*WHAT THE EXERCISE ASKS:* Copy every line of the records below that holds the word "computer".

Dataset entries
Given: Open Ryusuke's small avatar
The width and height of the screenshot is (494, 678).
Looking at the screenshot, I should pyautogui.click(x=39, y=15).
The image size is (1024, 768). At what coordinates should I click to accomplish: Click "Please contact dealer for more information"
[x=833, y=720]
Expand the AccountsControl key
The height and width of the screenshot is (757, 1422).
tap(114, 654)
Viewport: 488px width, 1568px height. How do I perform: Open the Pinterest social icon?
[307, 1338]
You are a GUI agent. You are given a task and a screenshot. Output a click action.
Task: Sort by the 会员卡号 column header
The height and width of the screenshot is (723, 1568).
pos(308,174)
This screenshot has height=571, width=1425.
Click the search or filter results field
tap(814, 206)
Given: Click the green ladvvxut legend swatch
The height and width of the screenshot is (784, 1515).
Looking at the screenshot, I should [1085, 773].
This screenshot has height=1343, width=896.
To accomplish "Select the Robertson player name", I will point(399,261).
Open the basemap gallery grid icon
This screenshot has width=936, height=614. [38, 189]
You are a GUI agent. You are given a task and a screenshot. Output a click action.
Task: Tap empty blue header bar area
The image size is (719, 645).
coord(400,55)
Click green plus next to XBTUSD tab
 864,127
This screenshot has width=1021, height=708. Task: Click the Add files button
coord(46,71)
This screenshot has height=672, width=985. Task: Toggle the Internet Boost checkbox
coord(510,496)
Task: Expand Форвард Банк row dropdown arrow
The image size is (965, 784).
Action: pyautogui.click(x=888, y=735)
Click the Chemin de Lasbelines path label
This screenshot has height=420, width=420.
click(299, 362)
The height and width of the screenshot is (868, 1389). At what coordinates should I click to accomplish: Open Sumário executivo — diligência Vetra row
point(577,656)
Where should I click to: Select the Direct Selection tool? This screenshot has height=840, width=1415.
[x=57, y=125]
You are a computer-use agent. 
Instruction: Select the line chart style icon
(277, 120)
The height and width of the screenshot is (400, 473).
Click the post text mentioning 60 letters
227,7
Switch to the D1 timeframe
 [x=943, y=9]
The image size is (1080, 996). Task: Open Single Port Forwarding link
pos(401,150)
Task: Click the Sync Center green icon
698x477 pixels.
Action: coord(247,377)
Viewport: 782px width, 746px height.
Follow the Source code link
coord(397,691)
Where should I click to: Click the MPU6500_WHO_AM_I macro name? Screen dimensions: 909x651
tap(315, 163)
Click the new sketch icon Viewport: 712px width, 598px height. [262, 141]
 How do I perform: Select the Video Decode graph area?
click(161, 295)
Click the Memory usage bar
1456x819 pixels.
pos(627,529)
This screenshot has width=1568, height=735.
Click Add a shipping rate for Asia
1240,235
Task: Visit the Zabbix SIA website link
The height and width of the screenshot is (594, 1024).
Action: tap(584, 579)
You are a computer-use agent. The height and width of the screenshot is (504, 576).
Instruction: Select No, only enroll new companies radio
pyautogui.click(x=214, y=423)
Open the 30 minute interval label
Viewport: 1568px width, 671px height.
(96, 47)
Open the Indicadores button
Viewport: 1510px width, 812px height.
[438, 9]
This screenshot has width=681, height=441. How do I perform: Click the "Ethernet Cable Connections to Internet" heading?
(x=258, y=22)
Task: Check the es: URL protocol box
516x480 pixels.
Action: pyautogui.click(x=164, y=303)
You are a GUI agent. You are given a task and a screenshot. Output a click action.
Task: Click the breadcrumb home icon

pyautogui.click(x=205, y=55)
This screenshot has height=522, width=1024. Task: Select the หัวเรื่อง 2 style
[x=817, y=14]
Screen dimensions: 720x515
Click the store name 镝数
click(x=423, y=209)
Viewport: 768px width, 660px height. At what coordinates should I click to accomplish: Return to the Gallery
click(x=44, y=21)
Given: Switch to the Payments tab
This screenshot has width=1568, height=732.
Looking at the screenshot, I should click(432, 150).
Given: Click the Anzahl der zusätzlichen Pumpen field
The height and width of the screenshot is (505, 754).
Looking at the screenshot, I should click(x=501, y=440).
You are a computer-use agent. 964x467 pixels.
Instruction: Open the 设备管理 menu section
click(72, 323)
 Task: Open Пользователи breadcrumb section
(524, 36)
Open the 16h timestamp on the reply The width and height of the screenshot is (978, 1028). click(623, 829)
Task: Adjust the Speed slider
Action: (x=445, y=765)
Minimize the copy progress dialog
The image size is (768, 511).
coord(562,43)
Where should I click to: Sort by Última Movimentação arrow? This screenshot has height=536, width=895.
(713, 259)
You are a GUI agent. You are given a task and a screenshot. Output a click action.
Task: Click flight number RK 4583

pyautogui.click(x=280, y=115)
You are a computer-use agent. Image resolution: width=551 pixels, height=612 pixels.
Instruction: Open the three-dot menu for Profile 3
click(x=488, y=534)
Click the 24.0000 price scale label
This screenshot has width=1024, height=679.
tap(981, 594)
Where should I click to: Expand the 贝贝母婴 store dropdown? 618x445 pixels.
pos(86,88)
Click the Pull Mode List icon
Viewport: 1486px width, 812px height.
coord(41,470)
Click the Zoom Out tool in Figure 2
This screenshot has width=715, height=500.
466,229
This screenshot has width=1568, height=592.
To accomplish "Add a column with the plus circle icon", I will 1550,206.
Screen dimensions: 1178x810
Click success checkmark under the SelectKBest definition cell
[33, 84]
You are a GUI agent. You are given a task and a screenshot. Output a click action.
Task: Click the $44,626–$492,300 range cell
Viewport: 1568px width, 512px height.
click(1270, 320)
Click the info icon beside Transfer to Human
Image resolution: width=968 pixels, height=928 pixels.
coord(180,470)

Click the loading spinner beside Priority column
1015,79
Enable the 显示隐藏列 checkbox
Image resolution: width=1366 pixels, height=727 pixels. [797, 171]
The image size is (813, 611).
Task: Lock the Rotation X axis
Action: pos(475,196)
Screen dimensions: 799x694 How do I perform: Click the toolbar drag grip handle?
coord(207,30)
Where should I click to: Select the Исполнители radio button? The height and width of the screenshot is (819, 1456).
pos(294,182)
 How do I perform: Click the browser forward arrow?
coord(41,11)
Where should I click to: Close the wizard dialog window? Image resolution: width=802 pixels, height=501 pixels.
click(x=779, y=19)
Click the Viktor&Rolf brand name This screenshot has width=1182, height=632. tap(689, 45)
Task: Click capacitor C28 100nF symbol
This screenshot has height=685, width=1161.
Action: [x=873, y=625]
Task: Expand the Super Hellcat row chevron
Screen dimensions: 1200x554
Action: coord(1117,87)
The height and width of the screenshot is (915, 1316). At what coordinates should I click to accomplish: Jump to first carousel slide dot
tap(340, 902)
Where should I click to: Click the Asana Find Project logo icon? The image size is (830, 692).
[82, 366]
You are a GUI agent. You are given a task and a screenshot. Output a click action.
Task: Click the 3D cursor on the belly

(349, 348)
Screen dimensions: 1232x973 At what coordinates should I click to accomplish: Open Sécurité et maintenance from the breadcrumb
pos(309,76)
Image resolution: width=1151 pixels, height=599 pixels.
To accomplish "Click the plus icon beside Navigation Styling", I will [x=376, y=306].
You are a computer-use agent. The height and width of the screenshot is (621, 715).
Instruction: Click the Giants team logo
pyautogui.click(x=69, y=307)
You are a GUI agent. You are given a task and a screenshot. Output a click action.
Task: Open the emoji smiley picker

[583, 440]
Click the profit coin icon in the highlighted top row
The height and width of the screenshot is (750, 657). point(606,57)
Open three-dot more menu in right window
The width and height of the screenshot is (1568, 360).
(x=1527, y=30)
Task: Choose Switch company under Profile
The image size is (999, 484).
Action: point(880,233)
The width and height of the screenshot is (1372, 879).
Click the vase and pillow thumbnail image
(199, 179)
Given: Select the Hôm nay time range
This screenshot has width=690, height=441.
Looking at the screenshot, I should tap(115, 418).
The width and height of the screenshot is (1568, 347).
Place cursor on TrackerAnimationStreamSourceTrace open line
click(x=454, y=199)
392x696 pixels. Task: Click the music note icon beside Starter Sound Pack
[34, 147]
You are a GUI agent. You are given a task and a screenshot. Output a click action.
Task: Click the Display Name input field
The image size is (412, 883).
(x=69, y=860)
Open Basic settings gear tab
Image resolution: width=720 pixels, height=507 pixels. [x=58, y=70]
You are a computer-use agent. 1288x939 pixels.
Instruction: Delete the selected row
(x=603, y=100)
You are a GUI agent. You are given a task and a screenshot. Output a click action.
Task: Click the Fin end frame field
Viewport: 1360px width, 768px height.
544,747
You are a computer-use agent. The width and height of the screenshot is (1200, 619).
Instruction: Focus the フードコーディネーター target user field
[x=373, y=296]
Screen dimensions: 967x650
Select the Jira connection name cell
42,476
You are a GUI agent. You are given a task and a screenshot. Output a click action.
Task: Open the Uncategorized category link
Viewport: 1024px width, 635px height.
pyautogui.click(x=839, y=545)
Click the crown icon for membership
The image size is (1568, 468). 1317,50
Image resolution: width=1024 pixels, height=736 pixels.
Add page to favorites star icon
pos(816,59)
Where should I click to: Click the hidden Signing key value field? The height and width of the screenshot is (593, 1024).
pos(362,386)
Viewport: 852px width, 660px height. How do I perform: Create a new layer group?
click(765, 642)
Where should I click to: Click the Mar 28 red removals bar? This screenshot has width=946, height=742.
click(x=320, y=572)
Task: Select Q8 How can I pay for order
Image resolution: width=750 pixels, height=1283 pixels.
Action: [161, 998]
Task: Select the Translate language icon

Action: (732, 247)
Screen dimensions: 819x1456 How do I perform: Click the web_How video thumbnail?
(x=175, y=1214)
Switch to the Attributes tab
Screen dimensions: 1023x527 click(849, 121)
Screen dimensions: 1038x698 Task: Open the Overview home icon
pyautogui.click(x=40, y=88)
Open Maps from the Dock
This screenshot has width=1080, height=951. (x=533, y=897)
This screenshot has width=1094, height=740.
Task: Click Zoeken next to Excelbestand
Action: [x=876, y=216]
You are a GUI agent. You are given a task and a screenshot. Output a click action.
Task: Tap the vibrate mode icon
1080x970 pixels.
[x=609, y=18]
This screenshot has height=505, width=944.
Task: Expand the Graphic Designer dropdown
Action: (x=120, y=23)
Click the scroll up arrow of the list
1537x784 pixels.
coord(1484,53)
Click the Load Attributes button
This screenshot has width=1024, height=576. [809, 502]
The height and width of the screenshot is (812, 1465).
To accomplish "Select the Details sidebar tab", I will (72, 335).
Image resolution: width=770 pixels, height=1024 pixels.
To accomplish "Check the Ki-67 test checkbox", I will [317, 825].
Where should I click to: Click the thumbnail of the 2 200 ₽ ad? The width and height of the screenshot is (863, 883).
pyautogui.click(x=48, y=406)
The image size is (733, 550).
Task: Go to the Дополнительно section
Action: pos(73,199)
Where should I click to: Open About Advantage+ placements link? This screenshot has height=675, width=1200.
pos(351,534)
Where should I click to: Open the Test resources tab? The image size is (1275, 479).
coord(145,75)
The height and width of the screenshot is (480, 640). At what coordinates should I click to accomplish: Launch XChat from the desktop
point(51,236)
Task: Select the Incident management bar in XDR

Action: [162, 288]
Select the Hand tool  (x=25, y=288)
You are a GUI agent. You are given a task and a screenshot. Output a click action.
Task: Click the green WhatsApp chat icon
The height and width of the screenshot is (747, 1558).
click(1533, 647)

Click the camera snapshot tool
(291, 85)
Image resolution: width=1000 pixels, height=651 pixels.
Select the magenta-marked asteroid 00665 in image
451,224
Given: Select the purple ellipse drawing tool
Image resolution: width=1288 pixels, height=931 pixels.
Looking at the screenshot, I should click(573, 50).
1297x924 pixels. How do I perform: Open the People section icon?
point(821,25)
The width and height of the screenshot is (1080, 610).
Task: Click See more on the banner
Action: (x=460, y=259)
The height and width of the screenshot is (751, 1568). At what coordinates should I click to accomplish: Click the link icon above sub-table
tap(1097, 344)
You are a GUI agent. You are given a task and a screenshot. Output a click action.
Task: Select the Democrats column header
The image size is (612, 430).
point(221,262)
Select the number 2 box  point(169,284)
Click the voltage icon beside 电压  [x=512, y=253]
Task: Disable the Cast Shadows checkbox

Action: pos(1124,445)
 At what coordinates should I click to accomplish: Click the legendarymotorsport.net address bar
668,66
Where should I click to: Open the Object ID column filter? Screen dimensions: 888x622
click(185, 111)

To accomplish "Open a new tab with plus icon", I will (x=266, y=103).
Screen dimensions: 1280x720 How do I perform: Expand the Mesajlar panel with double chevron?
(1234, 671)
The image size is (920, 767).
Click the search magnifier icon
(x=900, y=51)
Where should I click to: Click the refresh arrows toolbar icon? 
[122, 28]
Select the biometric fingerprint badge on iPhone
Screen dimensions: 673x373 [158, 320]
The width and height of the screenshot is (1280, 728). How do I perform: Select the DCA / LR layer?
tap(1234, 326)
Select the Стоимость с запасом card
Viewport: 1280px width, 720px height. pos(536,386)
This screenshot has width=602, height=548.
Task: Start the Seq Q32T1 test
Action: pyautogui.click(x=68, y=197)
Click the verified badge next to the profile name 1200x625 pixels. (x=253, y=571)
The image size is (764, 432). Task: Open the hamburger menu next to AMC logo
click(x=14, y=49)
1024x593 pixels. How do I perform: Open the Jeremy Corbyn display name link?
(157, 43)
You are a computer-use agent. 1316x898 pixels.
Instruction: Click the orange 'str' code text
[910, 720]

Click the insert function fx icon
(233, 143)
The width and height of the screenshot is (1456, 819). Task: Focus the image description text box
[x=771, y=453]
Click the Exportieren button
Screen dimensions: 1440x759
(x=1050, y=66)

*EXERCISE SOLUTION:*
You are a computer-use agent. 
You are a computer-use agent. The height and width of the screenshot is (504, 576).
You are a computer-use agent. 964x467 pixels.
You are a computer-use agent. Image resolution: width=551 pixels, height=612 pixels.
You are a computer-use agent. The height and width of the screenshot is (621, 715).
You are a computer-use agent. 1288x939 pixels.
You are a computer-use agent. The width and height of the screenshot is (1200, 619).
You are a computer-use agent. 1316x898 pixels.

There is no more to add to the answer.